> What is required: Copy word for word the lines from the line containing "This screenshot has height=423, width=790." through the line containing "center [93, 90].", inclusive, leaving out the pictures.

> Exercise materials:
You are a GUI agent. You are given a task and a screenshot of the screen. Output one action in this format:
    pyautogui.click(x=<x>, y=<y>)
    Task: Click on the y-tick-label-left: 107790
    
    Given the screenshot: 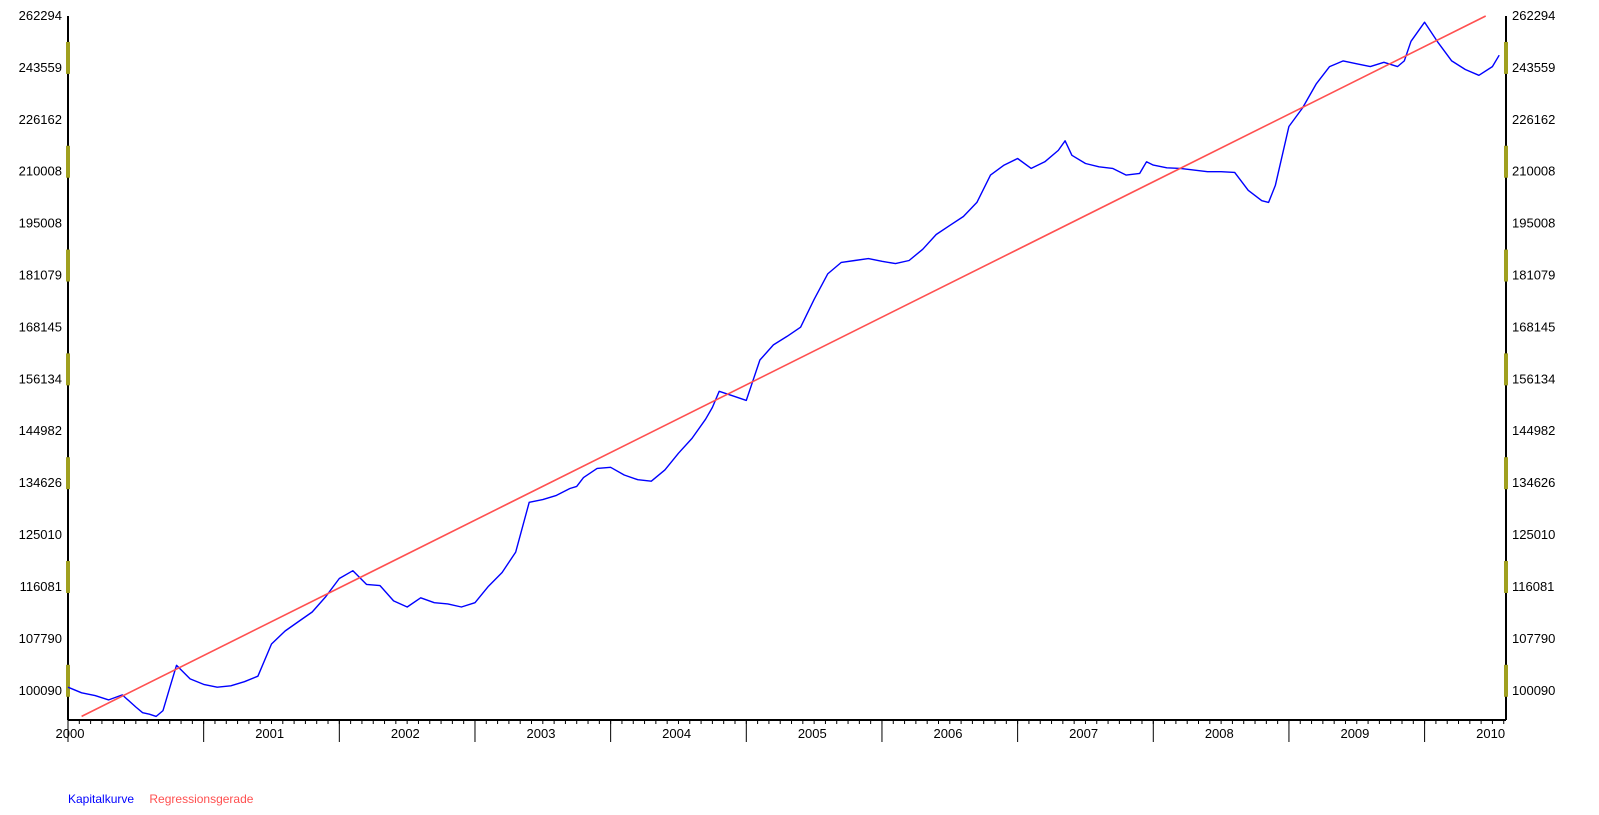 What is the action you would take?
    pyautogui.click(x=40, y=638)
---
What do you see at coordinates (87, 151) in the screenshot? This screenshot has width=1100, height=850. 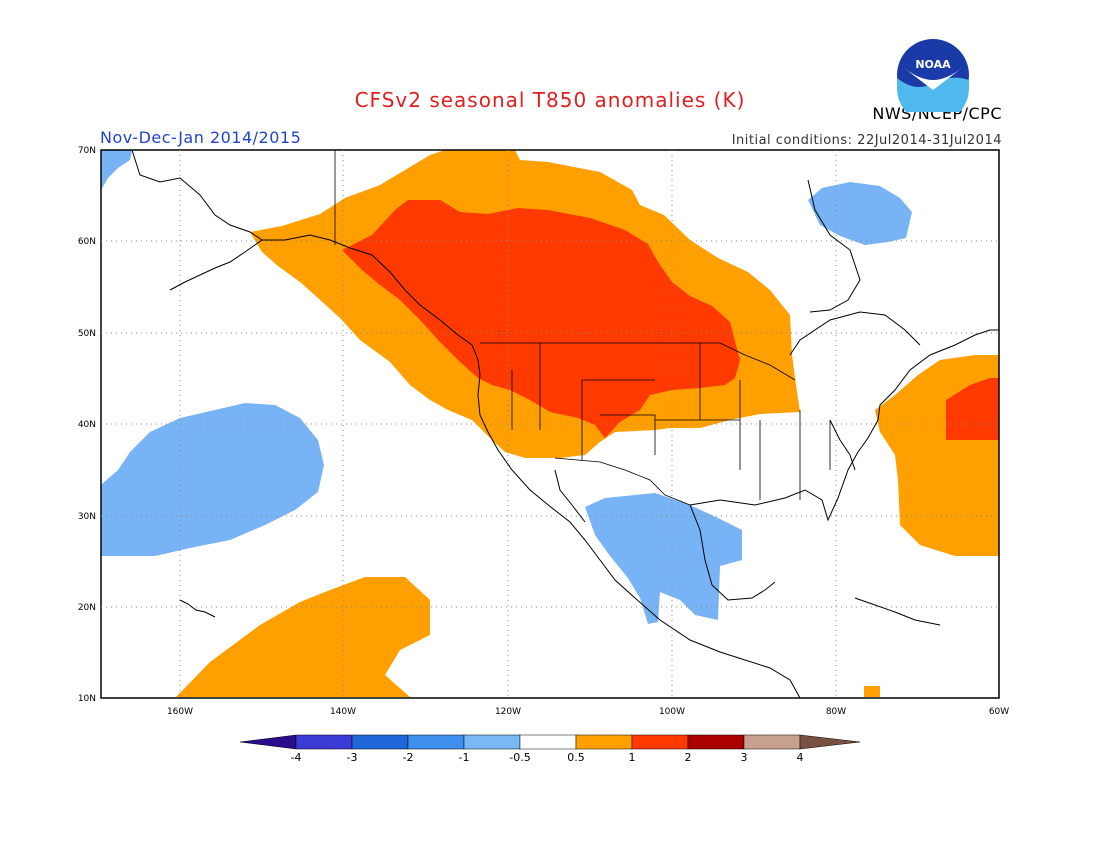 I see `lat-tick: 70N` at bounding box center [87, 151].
* * *
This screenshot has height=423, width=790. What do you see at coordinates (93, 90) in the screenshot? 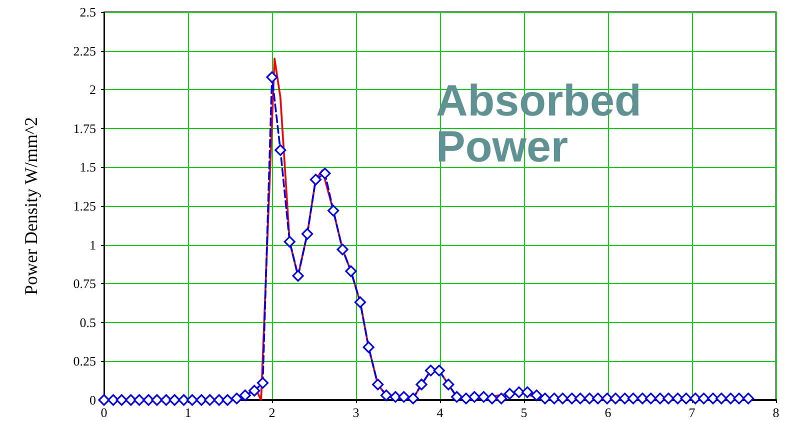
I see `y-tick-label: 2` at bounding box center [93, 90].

> Solution for this task:
This screenshot has height=423, width=790. What do you see at coordinates (93, 90) in the screenshot? 
I see `y-tick-label: 2` at bounding box center [93, 90].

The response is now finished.